La Estrella consulted Esteban Rodriguez of the National Transportation Board (CANATRA), who said the blame for the lack of staff should fall on the recruiters of the Mi Bus company (that is responsible for operating the Metrobus system). Rodriguez reported the company gives "inhuman treatment to their drivers." He said they have something against CANATRA members, as many have been tested and they meet the requirements, but still they were rejected. According to the union leader, Mi Bus has rejected 70% of the members who are associated with their organization who have applied to be Metrobus operators.
Other measures due to the shortage of employees - Posada has been clear.
When speaking to the news media he said that - although the priority is to work with Panamanians - if needed and if the law allows, they will seek foreign labor. About 2,800 bus drivers are needed to cover all of the routes in Panama City. Currently there are 190 working and another 180 are in the selection and training process. The administrators of the Metro Bus system have revealed that just to run the buses of the Northern and Southern corridor routes they will been 550 drivers. In Panama there are now about 150 buses, of which 120 are in operating condition and another 30 are being prepared. (La Estrella)

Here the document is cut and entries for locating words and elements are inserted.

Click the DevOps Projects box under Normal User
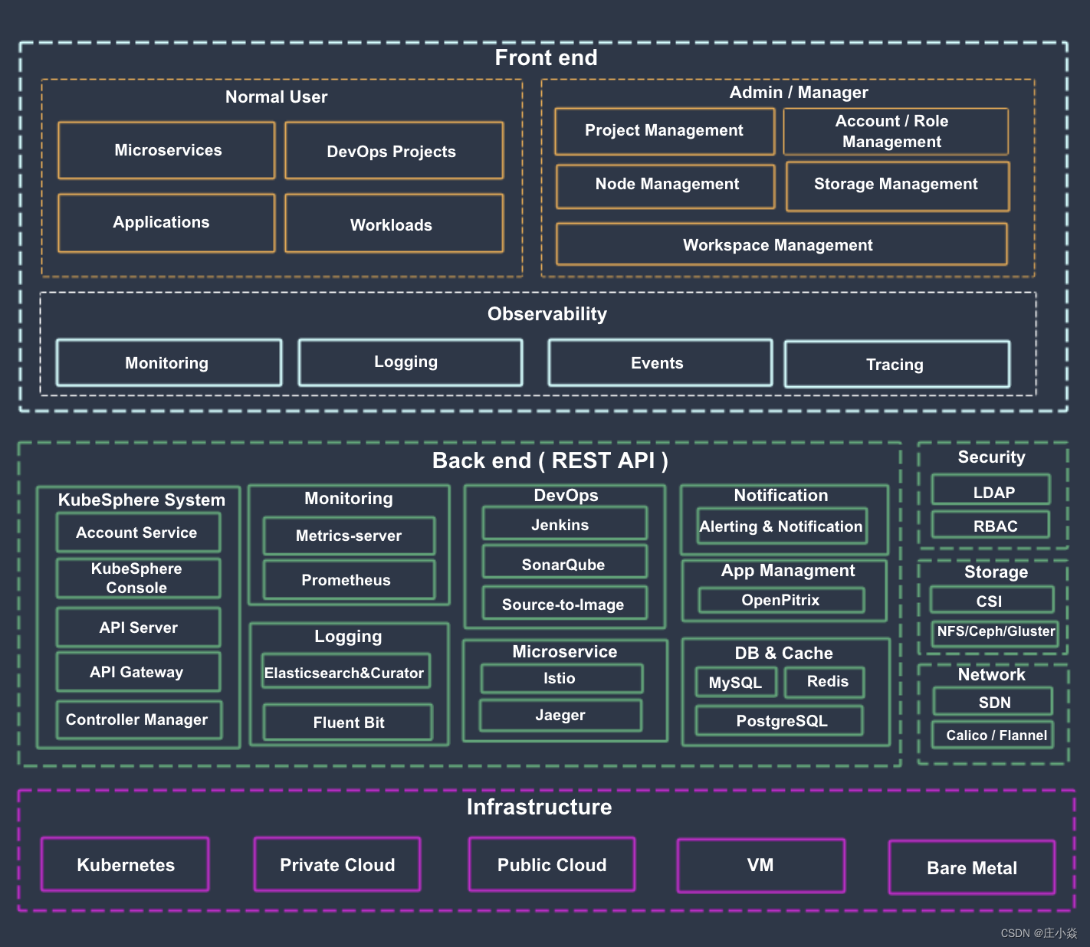click(x=393, y=151)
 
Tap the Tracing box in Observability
click(x=896, y=365)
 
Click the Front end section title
click(x=546, y=58)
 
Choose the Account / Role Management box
click(x=895, y=132)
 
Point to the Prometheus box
click(x=348, y=580)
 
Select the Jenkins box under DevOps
click(x=563, y=525)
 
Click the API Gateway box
click(x=138, y=672)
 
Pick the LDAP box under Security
click(x=992, y=492)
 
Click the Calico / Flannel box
click(x=993, y=736)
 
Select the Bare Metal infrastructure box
click(x=971, y=868)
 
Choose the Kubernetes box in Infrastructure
click(x=125, y=865)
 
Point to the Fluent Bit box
click(x=348, y=723)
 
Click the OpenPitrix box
click(x=781, y=601)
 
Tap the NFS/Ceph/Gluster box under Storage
click(x=995, y=632)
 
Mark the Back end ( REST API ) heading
click(x=550, y=461)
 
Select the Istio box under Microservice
click(x=561, y=679)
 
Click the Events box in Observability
click(x=659, y=363)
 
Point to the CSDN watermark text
click(x=1038, y=933)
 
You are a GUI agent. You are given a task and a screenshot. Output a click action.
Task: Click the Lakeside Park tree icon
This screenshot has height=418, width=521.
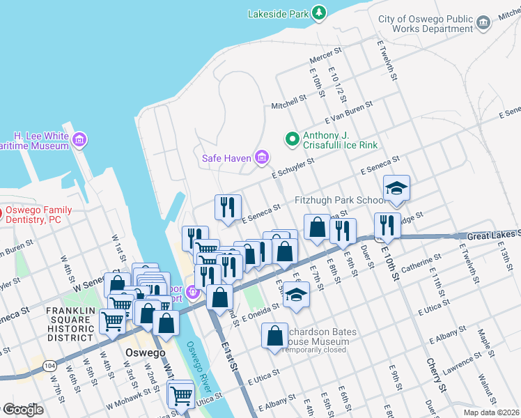(318, 13)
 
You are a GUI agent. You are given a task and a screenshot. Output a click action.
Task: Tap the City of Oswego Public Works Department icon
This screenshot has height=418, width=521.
(483, 24)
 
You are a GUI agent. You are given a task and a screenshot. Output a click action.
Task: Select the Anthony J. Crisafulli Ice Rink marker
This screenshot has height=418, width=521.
(293, 139)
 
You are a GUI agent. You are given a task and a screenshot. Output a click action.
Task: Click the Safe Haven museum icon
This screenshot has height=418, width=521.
(262, 158)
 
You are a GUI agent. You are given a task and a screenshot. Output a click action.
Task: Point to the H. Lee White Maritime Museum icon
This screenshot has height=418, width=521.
(79, 141)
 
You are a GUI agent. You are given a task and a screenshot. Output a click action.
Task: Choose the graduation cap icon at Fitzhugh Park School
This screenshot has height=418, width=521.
(396, 188)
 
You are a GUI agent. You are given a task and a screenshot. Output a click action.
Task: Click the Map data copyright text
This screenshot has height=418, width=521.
(490, 412)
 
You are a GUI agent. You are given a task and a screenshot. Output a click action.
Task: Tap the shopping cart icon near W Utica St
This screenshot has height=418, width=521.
(181, 395)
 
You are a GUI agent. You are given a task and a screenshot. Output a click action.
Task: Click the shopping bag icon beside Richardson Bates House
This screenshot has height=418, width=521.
(275, 335)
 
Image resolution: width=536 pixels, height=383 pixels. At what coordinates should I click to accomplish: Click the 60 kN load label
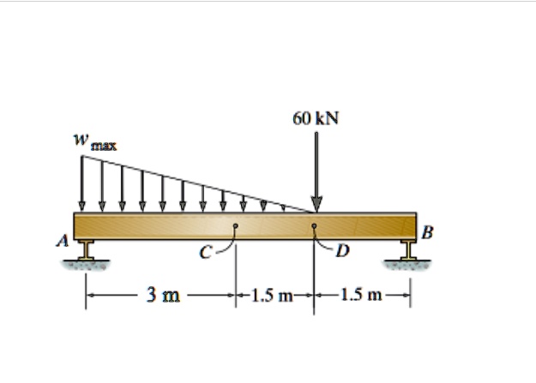315,117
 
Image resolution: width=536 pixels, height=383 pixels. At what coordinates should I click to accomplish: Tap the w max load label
93,142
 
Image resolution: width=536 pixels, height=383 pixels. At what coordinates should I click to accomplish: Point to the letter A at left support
63,242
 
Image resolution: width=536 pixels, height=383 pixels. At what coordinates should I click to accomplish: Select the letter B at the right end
428,231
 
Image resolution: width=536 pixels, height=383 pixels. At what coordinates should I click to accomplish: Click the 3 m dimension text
163,296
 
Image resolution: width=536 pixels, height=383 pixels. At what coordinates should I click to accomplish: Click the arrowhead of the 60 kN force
316,205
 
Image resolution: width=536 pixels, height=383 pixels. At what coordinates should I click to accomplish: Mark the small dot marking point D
315,227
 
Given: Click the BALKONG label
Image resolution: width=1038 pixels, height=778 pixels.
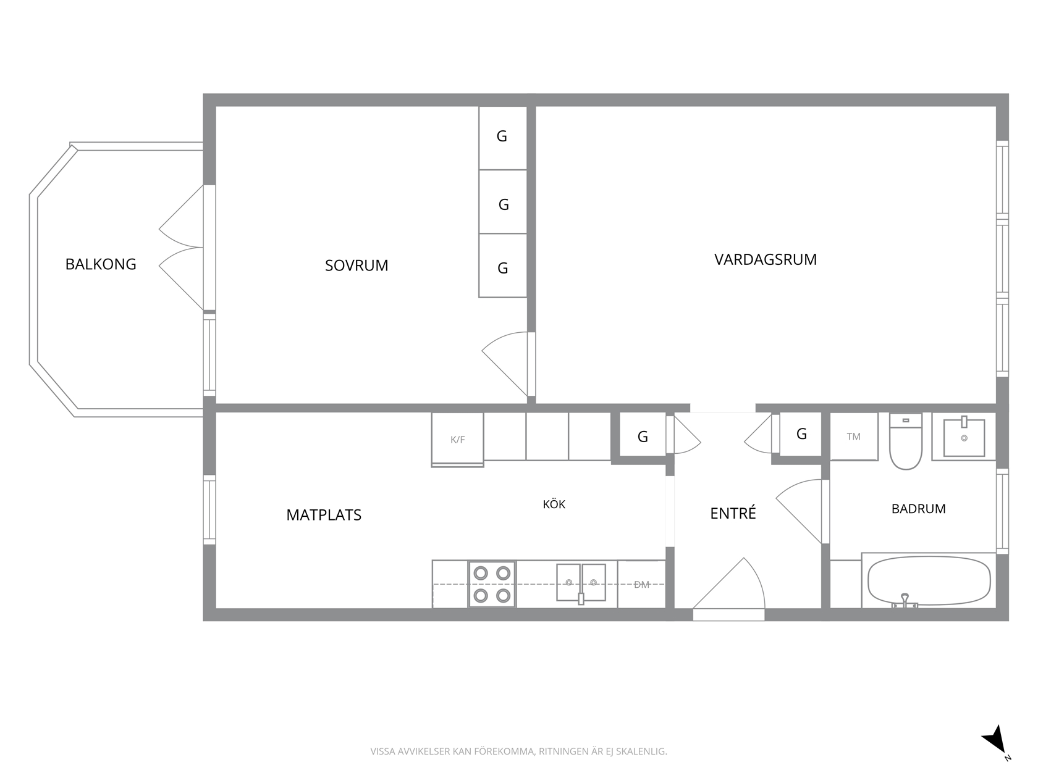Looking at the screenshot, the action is (x=101, y=264).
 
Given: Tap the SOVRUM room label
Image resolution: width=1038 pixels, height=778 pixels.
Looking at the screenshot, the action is (x=357, y=266).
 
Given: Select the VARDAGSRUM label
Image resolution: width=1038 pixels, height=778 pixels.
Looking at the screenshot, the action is (x=766, y=259).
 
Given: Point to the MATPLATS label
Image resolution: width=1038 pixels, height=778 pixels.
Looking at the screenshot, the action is (x=324, y=515).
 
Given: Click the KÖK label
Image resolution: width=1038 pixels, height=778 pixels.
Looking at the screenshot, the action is (x=554, y=504).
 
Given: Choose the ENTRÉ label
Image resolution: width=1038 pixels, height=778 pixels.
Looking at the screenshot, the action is (x=733, y=513).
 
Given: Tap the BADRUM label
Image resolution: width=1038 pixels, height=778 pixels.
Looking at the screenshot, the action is (x=918, y=509).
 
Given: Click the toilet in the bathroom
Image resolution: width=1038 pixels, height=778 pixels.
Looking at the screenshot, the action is (x=906, y=441).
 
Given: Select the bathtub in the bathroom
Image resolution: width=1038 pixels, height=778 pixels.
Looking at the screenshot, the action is (x=929, y=581).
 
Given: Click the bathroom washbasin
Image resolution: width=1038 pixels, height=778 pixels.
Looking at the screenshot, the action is (x=964, y=437).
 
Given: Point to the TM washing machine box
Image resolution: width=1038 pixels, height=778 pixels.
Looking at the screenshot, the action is (x=854, y=437).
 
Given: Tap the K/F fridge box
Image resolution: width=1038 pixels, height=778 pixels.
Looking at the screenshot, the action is (x=457, y=440).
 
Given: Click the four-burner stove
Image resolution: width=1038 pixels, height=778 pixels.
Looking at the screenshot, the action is (x=492, y=584).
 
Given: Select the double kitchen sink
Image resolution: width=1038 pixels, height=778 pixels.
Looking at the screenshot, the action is (x=581, y=583).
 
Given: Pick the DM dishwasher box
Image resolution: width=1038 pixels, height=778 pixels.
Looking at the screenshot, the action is (x=641, y=584).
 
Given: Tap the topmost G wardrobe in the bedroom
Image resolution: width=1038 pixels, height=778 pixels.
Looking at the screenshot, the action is (x=503, y=138).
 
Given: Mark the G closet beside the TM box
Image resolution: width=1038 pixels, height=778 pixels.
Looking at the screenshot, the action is (x=801, y=434).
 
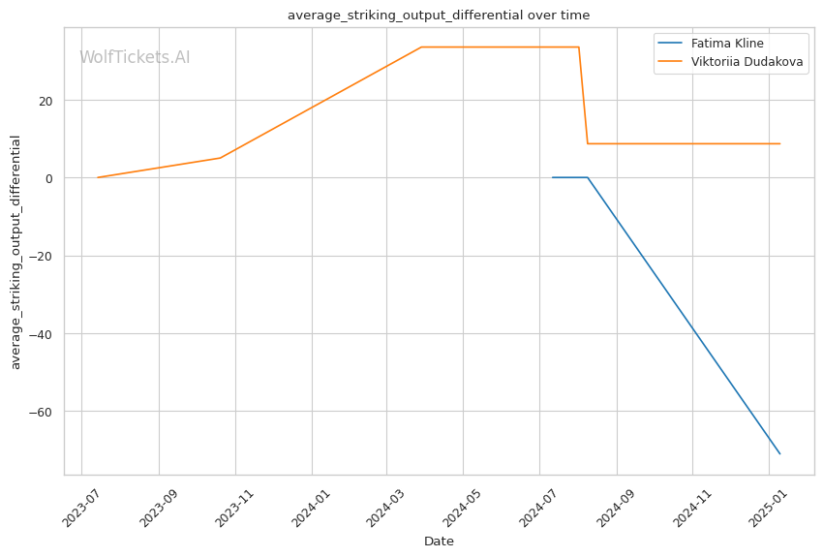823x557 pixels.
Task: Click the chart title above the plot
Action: (x=439, y=15)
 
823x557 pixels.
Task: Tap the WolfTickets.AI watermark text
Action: (x=135, y=57)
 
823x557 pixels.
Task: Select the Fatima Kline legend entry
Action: (x=723, y=44)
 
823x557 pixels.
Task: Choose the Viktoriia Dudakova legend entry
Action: (x=747, y=62)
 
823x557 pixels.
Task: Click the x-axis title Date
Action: (x=439, y=542)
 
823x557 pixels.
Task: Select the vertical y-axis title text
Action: (x=16, y=252)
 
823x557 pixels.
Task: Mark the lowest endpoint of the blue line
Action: (x=780, y=453)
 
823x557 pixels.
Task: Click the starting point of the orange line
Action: (x=98, y=177)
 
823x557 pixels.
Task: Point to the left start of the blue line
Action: (x=553, y=177)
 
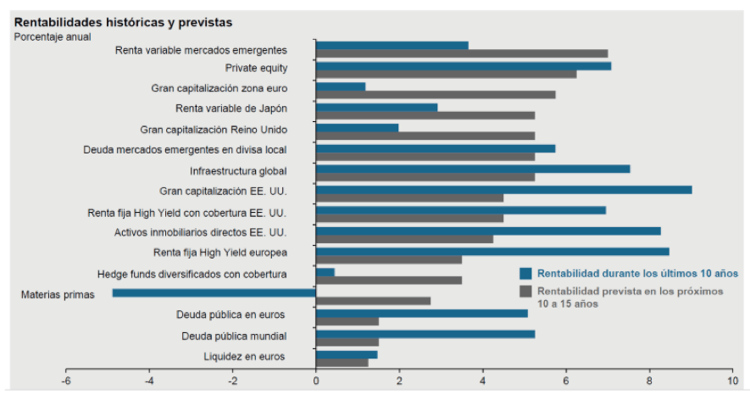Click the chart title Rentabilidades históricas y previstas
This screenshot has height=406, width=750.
(x=123, y=22)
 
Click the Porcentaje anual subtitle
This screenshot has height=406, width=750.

The Republic of Panama is facing growing pains with the implementation of the new Metro Bus system.
Editor's Comment: Translation - for the most part, those people who have experience driving the old "Red Devil" buses are buses are being rejected, probably because they have terrible driving records, many accidents, outstanding tickets, and bad habits, and bad attitudes. Before the individual bus owners had to take practically anyone who would sling their bus around the city to make a dime. Now, this company and the government of Panama have to be more stringent and demanding in their hiring practices. So, it's not that there's a shortage of experienced bus drivers - there's a shortage of good bus drivers who won't go out and pull the same crap they've been doing for years on the old buses. This labor shortage is going to delay the implementation of the system, no doubt.